However, The ECMA documents refer the CLR as Common Language Infrastructure
(CLI). It has five components namely:
-
CTS - Common Type System
-
CLS - Common Language Specification
-
CIL - Common Intermediate Language
-
JIT - Just in Time Compiler
-
VES - Virtual Execution System
CLI - Common Language Infrastructure
The Common Language Infrastructure (CLI) provides a language neutral platform
for application development and deployment. CLI supports both Object Oriented
Paradigm (OOP) as well as hooks for modeling procedural and structured
languages.
CLI provides languages with a framework for security, garbage collection,
exception handling and also provides a platform for language interoperability.
For example C# objects can inherit from C++ classes and VB procedures can
use the C# components.
Please Note that the Microsoft documentations refer CLI as CLR (Common
Language Runtime).
After reading through the ECMA standard documents, like me, you will
probably develop the feeling that CLI is an attempt to standardize the
next generation Java framework for accommodating the older pre Internet
era languages like VB and C++.
The five components of the CLI is briefly described below.
CTS - Common Type System
The Common Type System, support both Object Oriented Programming like Java
as well as Procedural languages like 'C'. It deals with two kinds of entities:
Objects and Values. Values are the familiar atomic types like integers
and chars. Objects are self defining entities containing both methods and
variables.
Objects and Values can be categorized into the following hierarchy:
Types can be of two kinds Value Types and Reference Types. Value Types
can further categorized into built-in (for example Integer Types and Float
Type) and user defined types like Enum.
Reference Type can be divided into three sub categories: Self Describing
Reference Type, Pointers and Interfaces.
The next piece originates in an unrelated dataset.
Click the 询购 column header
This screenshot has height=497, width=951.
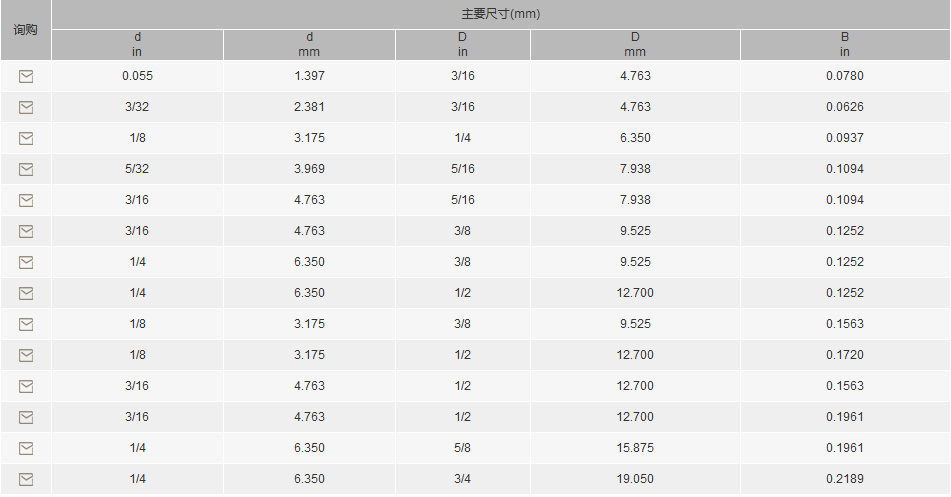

Pointers can be sub divided into
Function pointers, Managed and Unmanaged Types.
Value Types can be converted into Reference Type, and this conversion
is called Boxing of Values. De-referencing the Boxed Value Types from the
Referenced Type is called Un-Boxing.
Casting rules from one type to another, for example conversion of char
to integer types are also defined within the Common Type System.
Common Type System also defines scope and assemblies. An assembly
is a configured set of loadable code modules and other resources that together
implement a unit of functionality. A scope is a collection of grouped names
of different kinds of values or reference types.
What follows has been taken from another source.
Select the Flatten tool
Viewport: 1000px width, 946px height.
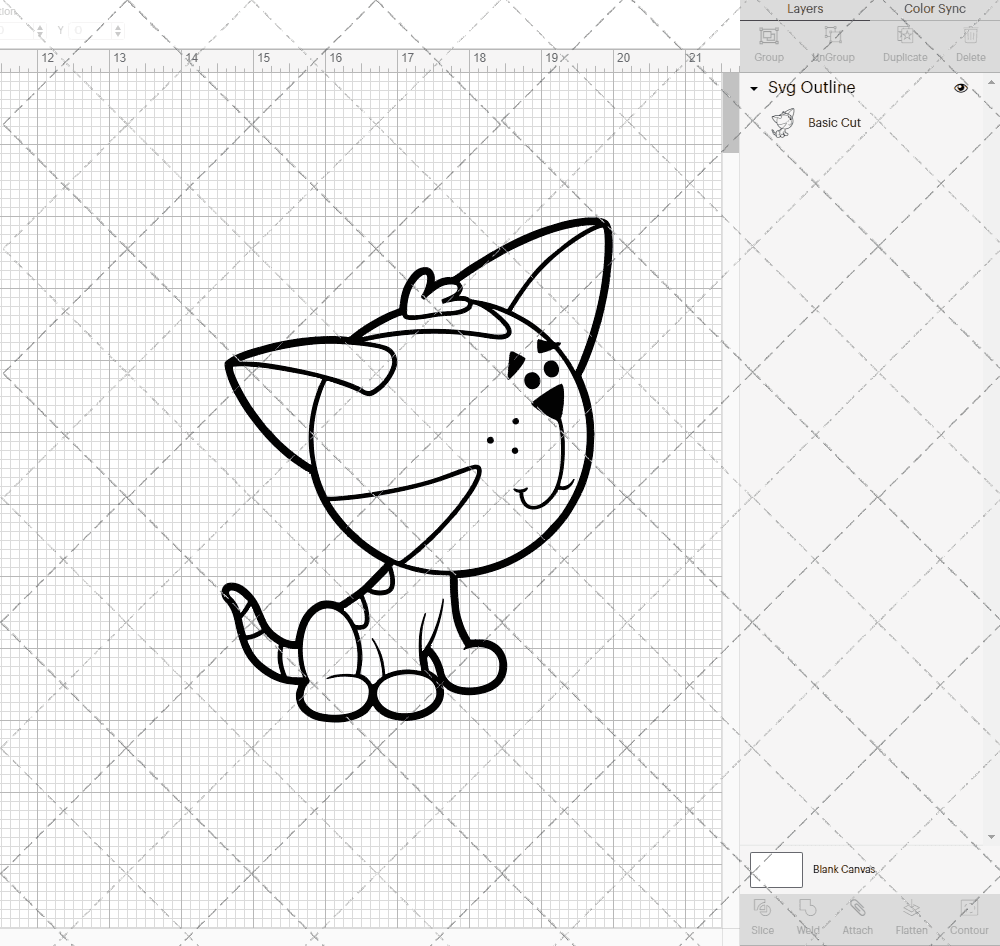tap(911, 915)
CLS - Common Language Specification
The Common Language Specification (CLS) aids the development of mixed language
programming. It defines a subset of Common Type System which all class
library providers and language designers targeting CLR must adhere to.
CLS is a subset of CTS. If a component written in one
language (say C#) is to be used from another language (say VB.NET), then
the component writer must adhere to types and structures defined by CLS.
CIL - Common Intermediate Language
All compilers complying with CLI must generate an intermediate language
representation called Common Intermediate Language (CIL). The CLI uses
this intermediate language to either generate native code or use Just In
Time (JIT) compilation to execute the intermediate code on the fly.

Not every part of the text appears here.